Jika Jokowi sampai merekrut Dahlan dalam kabinet, maka dia bisa memberikan kontribusi penyeimbang dukungan politik bagi Jokowi. Bukan rahasia lagi, jika wapres Jusuf Kalla sering disebut bermanuver untuk meningkatkan kekuatan politiknya, sehingga dulu pernah muncul isu kubu-kubuan di dalam kabinet.
Manuver Luhut di Munas Golkar juga serangkaian lobi politik Jokowi ke parpol yang masuk Koalisi Merah Putih, Â akhirnya dinilai mampu mengembalikan keseimbangan kekuatan di duet Jokowi-JK dalam arti Jokowi kembali memegang kendali. Sementara itu, Dahlan seolah terlupakan.

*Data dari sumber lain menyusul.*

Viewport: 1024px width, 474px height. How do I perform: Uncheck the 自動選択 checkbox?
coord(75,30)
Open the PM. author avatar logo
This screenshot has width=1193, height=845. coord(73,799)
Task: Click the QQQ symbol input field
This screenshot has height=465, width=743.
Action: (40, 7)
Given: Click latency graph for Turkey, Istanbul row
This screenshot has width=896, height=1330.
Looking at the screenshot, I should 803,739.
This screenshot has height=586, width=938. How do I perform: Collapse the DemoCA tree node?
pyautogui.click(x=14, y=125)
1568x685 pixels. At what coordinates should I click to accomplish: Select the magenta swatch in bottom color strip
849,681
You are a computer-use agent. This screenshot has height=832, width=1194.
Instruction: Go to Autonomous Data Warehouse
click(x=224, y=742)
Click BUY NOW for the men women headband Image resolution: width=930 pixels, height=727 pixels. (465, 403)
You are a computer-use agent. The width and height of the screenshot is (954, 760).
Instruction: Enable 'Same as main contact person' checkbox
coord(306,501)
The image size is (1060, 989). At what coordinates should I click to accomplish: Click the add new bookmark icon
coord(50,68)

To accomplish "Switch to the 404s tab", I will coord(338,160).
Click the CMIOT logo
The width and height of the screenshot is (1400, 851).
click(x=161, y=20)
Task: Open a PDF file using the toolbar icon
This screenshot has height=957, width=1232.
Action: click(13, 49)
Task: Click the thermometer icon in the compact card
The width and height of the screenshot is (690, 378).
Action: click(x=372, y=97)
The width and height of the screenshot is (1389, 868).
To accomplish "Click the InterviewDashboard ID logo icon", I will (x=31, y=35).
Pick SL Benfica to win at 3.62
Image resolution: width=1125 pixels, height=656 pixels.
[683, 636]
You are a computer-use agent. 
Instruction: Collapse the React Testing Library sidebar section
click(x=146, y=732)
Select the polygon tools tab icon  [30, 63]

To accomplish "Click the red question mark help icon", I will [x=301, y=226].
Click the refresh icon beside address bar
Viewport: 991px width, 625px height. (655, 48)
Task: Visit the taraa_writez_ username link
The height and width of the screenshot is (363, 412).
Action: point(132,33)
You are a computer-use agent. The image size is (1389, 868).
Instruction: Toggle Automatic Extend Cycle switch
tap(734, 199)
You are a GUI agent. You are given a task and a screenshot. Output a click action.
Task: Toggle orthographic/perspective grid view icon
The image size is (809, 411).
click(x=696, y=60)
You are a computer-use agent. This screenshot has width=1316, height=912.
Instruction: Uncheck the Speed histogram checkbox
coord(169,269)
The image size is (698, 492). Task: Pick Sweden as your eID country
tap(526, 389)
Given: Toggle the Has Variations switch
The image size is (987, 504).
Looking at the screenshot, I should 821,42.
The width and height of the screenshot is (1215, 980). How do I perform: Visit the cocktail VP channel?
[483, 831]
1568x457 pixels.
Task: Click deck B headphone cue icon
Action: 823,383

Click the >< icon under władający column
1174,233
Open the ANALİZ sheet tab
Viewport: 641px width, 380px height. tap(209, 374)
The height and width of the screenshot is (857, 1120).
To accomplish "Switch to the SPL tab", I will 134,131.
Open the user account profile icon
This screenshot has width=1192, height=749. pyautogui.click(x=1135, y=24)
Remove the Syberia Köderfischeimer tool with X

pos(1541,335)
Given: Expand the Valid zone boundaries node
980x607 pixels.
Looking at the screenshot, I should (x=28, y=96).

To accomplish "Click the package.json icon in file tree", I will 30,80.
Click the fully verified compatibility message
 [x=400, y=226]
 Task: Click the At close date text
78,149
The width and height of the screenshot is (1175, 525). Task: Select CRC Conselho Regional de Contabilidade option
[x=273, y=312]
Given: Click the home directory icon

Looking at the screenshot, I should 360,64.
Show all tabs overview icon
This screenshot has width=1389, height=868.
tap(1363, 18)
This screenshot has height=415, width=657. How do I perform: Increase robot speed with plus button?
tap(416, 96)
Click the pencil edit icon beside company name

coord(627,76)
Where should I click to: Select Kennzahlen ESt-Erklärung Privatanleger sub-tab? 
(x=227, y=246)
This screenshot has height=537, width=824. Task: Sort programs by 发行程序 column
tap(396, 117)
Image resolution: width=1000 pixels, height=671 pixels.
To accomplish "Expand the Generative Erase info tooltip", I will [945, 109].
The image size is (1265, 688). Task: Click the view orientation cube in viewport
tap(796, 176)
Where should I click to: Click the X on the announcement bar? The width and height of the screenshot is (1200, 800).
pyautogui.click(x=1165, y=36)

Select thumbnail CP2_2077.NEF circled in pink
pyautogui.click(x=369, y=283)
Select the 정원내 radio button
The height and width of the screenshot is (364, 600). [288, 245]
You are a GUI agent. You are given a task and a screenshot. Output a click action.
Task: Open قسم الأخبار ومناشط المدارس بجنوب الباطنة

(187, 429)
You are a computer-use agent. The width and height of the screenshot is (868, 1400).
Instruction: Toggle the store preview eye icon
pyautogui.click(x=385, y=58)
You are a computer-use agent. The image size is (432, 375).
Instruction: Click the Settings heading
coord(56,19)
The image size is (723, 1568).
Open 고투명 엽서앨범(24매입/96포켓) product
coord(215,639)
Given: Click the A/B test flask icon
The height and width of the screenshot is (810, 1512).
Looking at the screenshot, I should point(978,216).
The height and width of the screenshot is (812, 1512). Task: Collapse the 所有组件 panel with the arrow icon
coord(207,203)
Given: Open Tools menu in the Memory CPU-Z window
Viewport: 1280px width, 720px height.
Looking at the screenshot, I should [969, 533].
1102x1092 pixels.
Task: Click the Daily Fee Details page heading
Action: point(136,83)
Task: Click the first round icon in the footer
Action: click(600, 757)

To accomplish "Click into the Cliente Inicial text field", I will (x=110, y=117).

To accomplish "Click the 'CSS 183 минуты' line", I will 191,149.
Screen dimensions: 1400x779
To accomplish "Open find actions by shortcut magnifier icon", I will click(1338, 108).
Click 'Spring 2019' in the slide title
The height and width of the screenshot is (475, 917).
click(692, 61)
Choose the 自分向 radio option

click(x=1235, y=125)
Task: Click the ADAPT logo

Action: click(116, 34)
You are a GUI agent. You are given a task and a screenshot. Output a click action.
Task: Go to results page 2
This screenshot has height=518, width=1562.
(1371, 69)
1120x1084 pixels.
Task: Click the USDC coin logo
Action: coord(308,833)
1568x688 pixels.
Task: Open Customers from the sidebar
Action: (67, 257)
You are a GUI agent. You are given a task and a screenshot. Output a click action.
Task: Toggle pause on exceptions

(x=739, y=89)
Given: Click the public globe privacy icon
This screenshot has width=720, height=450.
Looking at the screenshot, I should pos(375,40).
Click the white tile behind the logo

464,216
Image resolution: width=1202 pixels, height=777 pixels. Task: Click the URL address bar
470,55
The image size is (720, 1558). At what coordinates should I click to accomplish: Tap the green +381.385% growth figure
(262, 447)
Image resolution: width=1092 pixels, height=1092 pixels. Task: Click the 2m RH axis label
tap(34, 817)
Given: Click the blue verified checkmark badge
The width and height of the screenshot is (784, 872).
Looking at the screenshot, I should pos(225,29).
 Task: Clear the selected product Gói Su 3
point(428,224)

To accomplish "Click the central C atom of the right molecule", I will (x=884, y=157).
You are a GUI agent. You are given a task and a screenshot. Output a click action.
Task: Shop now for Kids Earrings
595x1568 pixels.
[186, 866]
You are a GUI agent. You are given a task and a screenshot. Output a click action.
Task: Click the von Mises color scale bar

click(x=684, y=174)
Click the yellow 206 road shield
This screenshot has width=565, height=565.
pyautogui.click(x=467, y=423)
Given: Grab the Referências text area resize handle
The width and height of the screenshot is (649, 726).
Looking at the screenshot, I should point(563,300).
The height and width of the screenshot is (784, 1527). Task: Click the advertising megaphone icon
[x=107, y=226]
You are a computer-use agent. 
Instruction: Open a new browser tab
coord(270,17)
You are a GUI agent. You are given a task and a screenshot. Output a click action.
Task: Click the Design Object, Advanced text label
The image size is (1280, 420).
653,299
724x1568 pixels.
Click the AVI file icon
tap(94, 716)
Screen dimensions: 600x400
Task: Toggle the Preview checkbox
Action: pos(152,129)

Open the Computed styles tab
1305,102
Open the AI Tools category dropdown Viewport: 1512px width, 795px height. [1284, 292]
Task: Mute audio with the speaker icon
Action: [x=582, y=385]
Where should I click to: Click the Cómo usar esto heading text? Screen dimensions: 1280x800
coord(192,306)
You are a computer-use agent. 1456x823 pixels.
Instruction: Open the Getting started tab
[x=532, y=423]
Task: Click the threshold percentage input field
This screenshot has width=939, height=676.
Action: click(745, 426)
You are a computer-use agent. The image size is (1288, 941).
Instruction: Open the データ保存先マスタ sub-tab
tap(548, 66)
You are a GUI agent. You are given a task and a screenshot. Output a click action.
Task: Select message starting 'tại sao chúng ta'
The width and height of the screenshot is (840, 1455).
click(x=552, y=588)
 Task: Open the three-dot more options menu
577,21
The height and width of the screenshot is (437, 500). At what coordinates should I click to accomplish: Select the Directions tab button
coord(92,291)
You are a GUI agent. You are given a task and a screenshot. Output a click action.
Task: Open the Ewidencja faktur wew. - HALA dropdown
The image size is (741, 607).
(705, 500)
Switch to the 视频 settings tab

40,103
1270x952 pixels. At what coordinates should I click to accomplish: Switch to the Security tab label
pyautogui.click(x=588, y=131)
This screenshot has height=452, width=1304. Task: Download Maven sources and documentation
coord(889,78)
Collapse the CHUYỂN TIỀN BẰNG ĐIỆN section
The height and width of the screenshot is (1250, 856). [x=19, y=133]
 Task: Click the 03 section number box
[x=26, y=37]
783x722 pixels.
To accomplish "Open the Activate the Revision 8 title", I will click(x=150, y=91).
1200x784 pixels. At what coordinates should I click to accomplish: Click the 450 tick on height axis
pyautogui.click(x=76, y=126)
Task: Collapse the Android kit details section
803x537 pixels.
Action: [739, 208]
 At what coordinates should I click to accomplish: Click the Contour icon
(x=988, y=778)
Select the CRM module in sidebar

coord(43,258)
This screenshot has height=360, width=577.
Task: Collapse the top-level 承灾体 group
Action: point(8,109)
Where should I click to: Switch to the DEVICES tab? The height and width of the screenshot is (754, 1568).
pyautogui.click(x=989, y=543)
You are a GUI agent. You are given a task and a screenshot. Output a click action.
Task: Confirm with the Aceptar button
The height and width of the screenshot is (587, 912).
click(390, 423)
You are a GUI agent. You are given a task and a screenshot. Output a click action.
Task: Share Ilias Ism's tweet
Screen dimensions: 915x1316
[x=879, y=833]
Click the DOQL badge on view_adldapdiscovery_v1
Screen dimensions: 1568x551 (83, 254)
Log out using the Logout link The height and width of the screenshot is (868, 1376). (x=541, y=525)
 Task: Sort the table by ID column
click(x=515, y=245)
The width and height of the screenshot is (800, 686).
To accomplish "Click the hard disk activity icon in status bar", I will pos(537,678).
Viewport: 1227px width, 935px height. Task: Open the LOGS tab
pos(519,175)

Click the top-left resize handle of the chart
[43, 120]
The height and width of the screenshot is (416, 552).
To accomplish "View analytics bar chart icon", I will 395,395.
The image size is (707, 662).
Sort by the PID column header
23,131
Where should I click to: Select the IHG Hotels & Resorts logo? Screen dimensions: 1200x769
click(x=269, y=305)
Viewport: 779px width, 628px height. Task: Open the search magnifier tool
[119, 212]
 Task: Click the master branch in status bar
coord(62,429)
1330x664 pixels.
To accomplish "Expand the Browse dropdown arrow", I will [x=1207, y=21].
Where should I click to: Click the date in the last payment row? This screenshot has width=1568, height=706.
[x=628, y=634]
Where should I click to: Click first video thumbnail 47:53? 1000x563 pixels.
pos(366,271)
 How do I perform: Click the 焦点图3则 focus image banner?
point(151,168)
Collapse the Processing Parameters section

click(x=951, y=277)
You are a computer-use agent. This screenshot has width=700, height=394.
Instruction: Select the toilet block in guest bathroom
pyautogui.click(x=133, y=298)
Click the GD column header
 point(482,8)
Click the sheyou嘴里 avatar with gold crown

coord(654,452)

Padahal sebenarnya tidak.
Beruntunnya "serangan" yang dihadapi Dahlan Iskan sejak 2015 lalu, khususnya saat terdengar isu perombakan kabinet, menunjukkan sinyal jelas agar Jokowi tidak sampai melirik Dahlan masuk kabinet. Jika sampai masuk, bisa mengganggu keseimbangan politik yang dibangun di Istana, karena dipastikan Dahlan akan menambah kekuatan Jokowi dalam menghadapi potensi "penghambat di dalam pemerintahan". Hitung-hitungannya mirip masuknya Sri Mulyani, hanya di sini Dahlan dengan gerbong medianya.
Lho, kan sudah ada gerbong media milik Surya Paloh yang punya Metro Teve dan Media Indonesia itu. Memang, tapi bukan rahasia pula kalau Surya Paloh sangat dekat dengan Wapres Jusuf Kalla. Informasi yang beredar menyebut, yang menyodor nama Jusuf Kalla sebagai pasangan Jokowi, saat membangun koalisi dengan PDIP adalah Surya Paloh.